Pire encore : ces « bonnes mamans » sont redoutables ;
effectivement, à coup de « De mon temps, à ton âge, on
savait déjà par cœur ses tables de multiplication » ou « La méthode globale, c’est mauvais, je vais te faire travailler
comme j’ai appris à lire », ces « bonnes mamans » donc perturbent l’écolier et... l’enseignant !
Longue serait la liste d’exemples qui objectivent des « mamies » qui ne savent pas rester à leur place. Tout
aussi grave (voire beaucoup plus, diraient certains) : emmener
systématiquement l’enfant dans un lieu saint, sans la présence de ses parents. Qu’il s’agisse d’église ou de
temple, ces établissements véhiculent un discours très
abstrait pour un enfant aussi jeune que Romane. Or l’abstraction,
pour un inconscient encore fragile puisqu’il a
besoin d’étayage, peut être source d’angoisse. La présence
de la mère et (ou) du père rassure toujours l’enfant
puisqu’il s’agit de ses référents directs. Ce lien privilégié
ancre le petit d’Homme dans les « certitudes » de ses géniteurs,
certes, mais ayant véritablement confiance en eux
et en leur amour, il s’autorisera progressivement à penser
différemment d’eux, si telle est sa sensibilité. À l’inverse,
les grands-parents ne peuvent pas offrir (et c’est tant
mieux) cette même qualité de confiance. Explication.
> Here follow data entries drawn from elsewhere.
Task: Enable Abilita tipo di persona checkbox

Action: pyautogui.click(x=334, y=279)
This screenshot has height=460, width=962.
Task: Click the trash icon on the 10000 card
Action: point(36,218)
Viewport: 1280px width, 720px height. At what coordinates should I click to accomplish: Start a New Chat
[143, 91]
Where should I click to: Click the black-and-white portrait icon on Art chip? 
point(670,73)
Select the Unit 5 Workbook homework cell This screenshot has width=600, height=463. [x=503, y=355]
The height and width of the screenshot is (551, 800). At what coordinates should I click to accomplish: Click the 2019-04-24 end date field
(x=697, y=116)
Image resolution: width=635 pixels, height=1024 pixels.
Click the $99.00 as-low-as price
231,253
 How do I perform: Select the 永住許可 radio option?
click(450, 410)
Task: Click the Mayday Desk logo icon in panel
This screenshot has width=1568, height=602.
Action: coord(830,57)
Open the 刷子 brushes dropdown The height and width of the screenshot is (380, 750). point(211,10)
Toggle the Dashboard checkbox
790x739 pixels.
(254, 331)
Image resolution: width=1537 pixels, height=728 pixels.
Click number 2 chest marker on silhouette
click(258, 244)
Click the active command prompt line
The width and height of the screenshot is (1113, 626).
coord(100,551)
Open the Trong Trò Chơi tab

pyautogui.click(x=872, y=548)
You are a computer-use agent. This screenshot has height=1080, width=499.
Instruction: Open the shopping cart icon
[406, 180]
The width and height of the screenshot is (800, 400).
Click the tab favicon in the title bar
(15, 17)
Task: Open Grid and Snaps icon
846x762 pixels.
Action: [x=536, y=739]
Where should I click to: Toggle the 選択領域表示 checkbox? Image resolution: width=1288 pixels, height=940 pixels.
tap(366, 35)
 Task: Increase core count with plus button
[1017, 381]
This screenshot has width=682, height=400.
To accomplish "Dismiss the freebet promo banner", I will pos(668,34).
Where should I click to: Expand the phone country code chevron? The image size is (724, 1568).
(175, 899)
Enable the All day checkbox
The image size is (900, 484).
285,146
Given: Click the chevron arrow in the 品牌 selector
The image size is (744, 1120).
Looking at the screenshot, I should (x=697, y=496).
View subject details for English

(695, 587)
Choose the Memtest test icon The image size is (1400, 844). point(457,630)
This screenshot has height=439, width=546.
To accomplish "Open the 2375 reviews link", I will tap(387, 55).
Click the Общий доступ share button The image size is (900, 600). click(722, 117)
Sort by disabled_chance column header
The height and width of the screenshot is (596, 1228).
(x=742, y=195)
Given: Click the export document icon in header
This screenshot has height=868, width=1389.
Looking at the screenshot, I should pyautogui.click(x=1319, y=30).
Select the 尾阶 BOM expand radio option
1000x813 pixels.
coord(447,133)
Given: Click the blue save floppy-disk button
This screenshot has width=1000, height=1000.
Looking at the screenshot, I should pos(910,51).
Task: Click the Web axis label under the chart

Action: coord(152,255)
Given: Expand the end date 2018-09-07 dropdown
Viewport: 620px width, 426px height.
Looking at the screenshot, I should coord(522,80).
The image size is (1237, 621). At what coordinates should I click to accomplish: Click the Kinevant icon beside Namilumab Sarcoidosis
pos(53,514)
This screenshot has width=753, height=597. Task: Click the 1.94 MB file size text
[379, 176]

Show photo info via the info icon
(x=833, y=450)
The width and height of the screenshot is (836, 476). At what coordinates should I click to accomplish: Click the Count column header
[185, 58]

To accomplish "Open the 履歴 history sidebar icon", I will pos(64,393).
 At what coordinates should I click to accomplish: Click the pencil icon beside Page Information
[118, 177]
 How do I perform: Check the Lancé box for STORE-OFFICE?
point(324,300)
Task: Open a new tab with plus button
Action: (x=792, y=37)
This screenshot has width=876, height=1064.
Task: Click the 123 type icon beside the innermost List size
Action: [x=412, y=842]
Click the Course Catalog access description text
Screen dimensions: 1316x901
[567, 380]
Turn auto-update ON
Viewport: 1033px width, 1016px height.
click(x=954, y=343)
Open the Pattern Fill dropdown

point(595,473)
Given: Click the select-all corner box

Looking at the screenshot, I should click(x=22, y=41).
L’enfant n’acceptera de partir avec le ou les parents de
ses parents que dans la mesure ou ceux-ci l’y encourageront.
Encore que, bien souvent, l’enfant y aille à contre
cœur. Autrement formulé, un grand-parent n’est rassurant
pour l’enfant que dans une relation très intériorisée et
sporadique. Ce sont les parents qui rythment la vie (sociale)
d’un enfant et non pas les grands-parents.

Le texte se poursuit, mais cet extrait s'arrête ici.